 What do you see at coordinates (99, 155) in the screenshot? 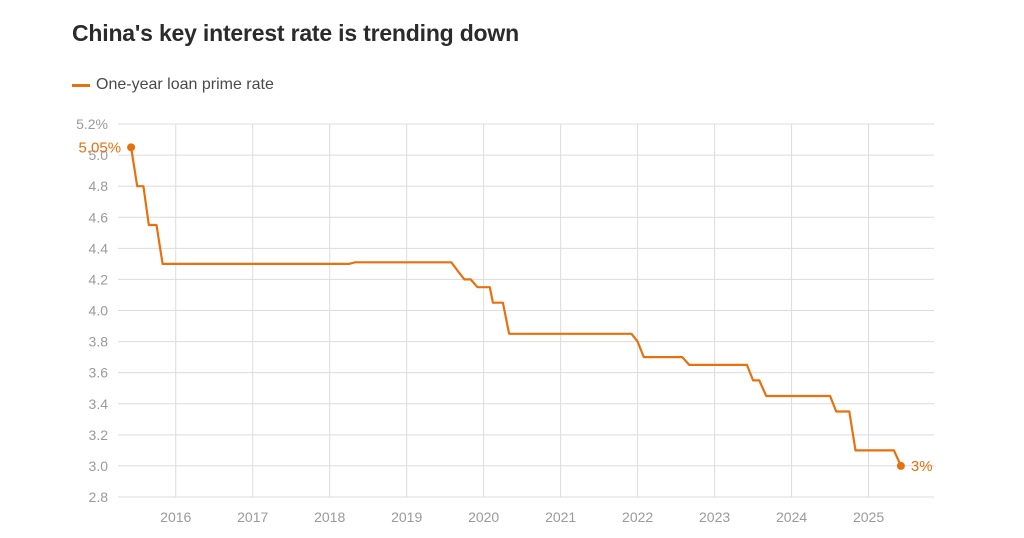
I see `y-tick-label: 5.0` at bounding box center [99, 155].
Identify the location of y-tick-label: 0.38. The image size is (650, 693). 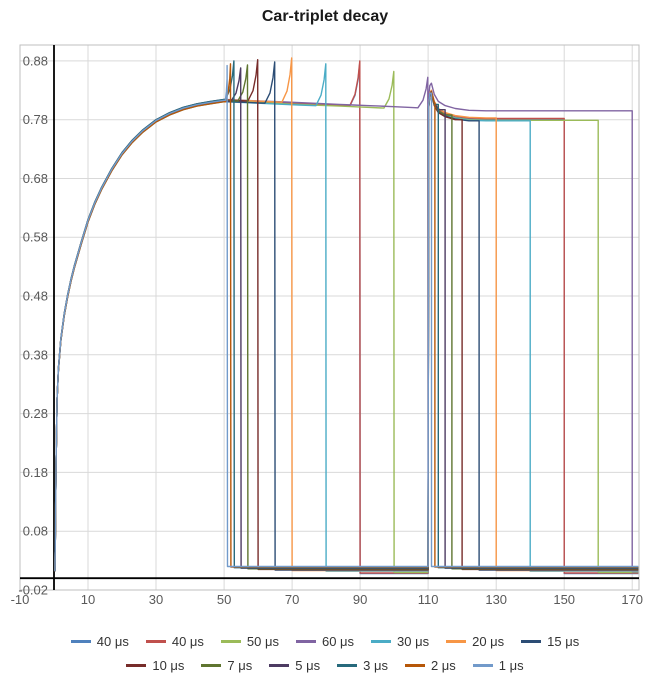
(36, 354).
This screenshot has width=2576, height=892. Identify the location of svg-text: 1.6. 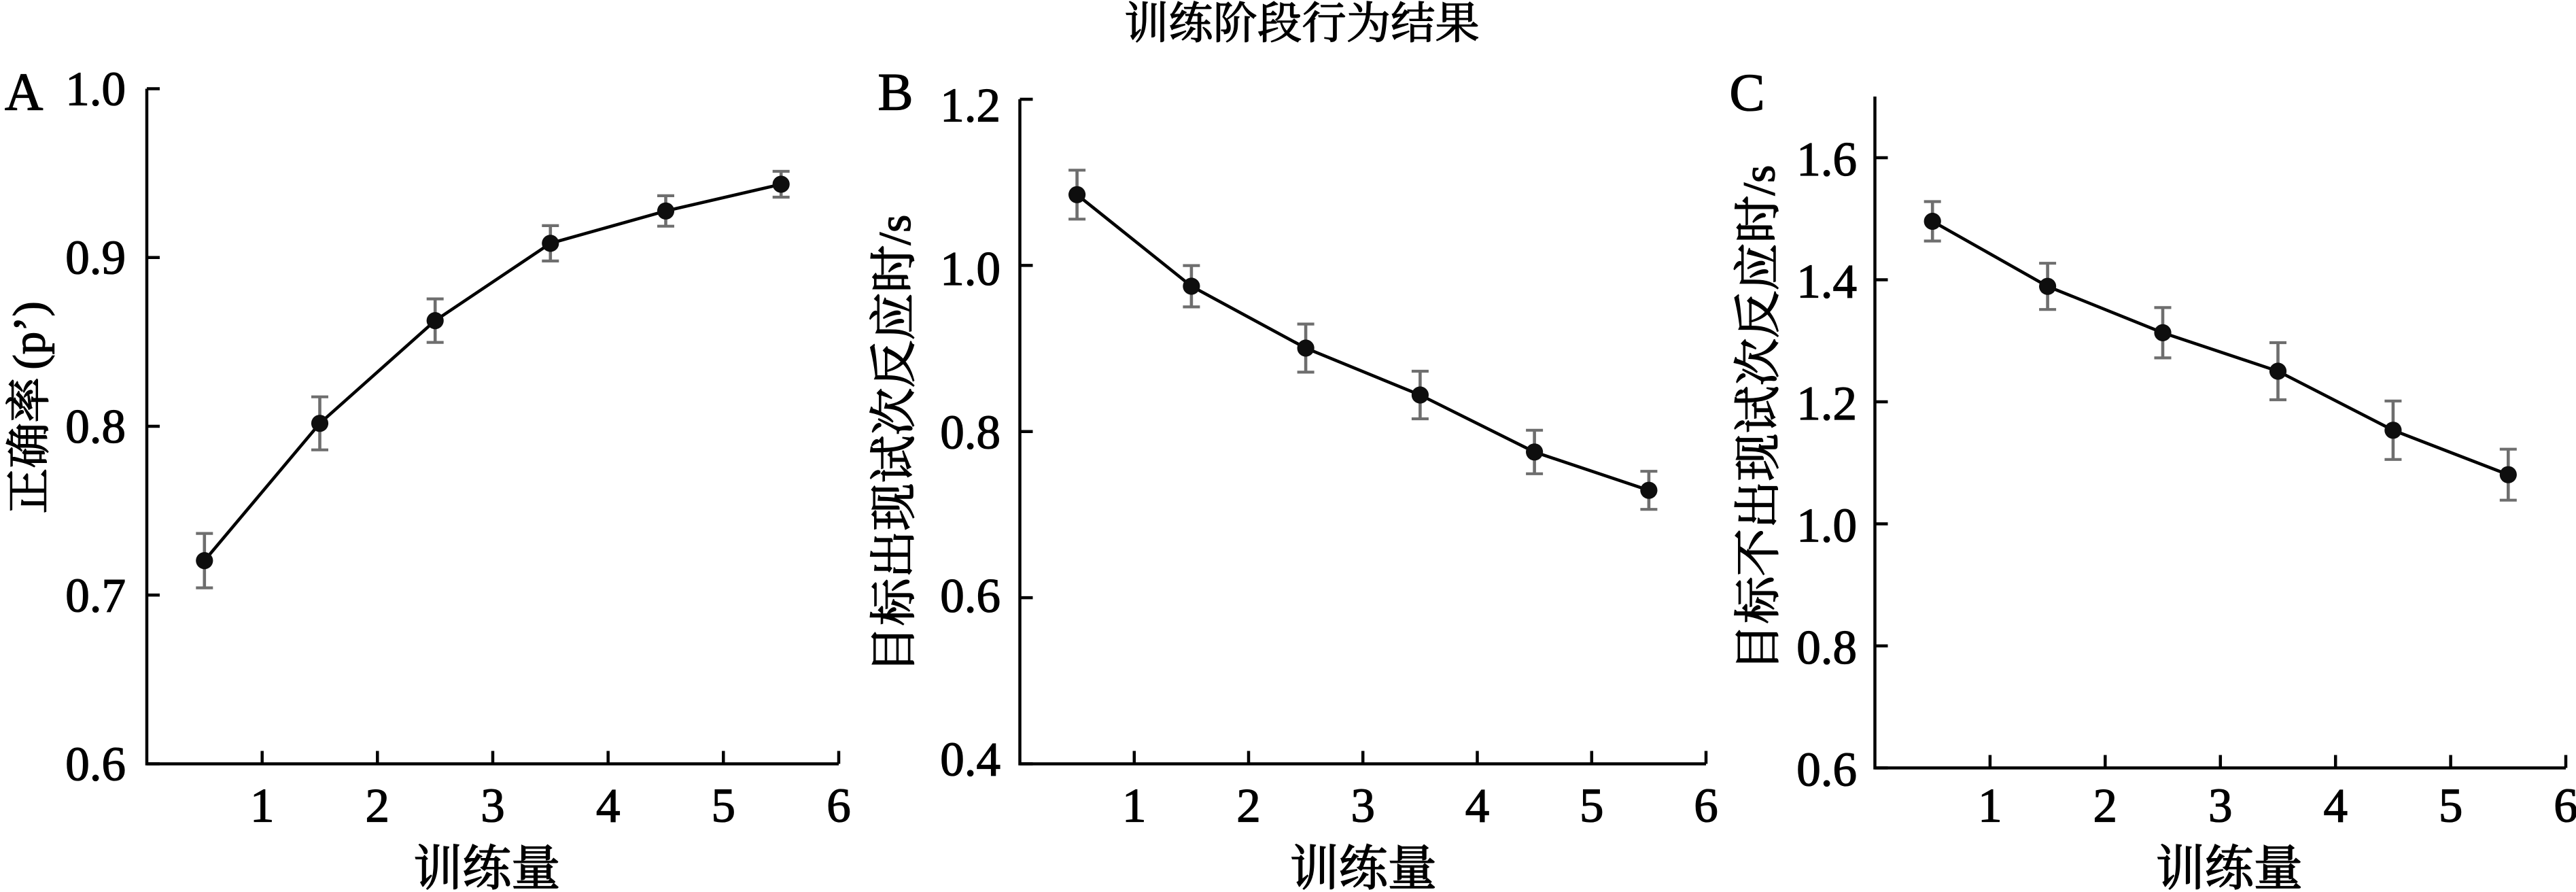
(1826, 160).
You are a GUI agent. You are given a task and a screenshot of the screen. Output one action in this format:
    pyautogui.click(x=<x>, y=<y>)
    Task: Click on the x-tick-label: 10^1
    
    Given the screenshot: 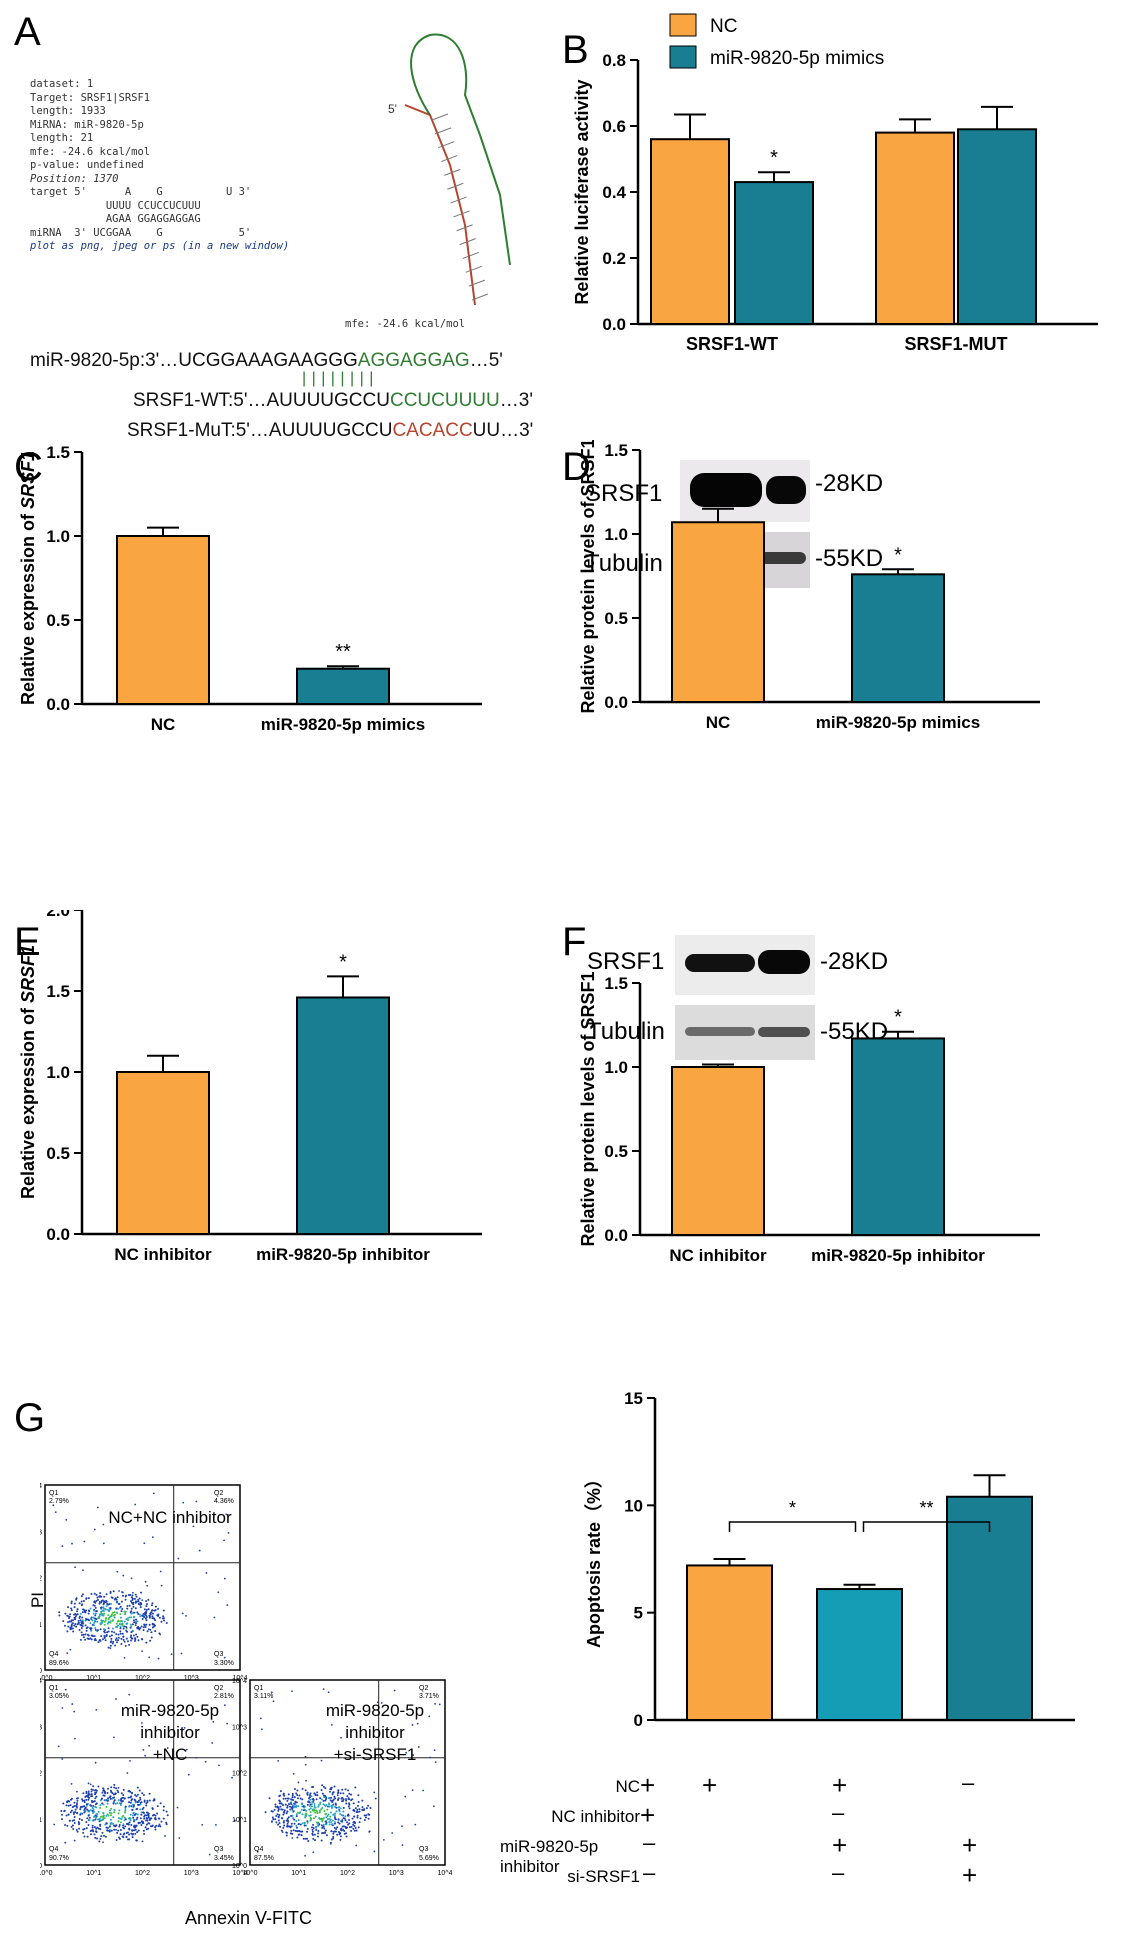 What is the action you would take?
    pyautogui.click(x=298, y=1874)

__________________________________________________

**What to work on**
Rewrite the records starting at the line containing "Identify the location of y-tick-label: 0.38." and ending at the line containing "(1826, 160).", substituting "position" for "location" and changing nothing else. Return only those lines, and leave out the pictures.

**Answer below**
Identify the position of y-tick-label: 0.38. The image size is (650, 693). 
(36, 354).
This screenshot has width=2576, height=892. Identify the position of svg-text: 1.6. 
(1826, 160).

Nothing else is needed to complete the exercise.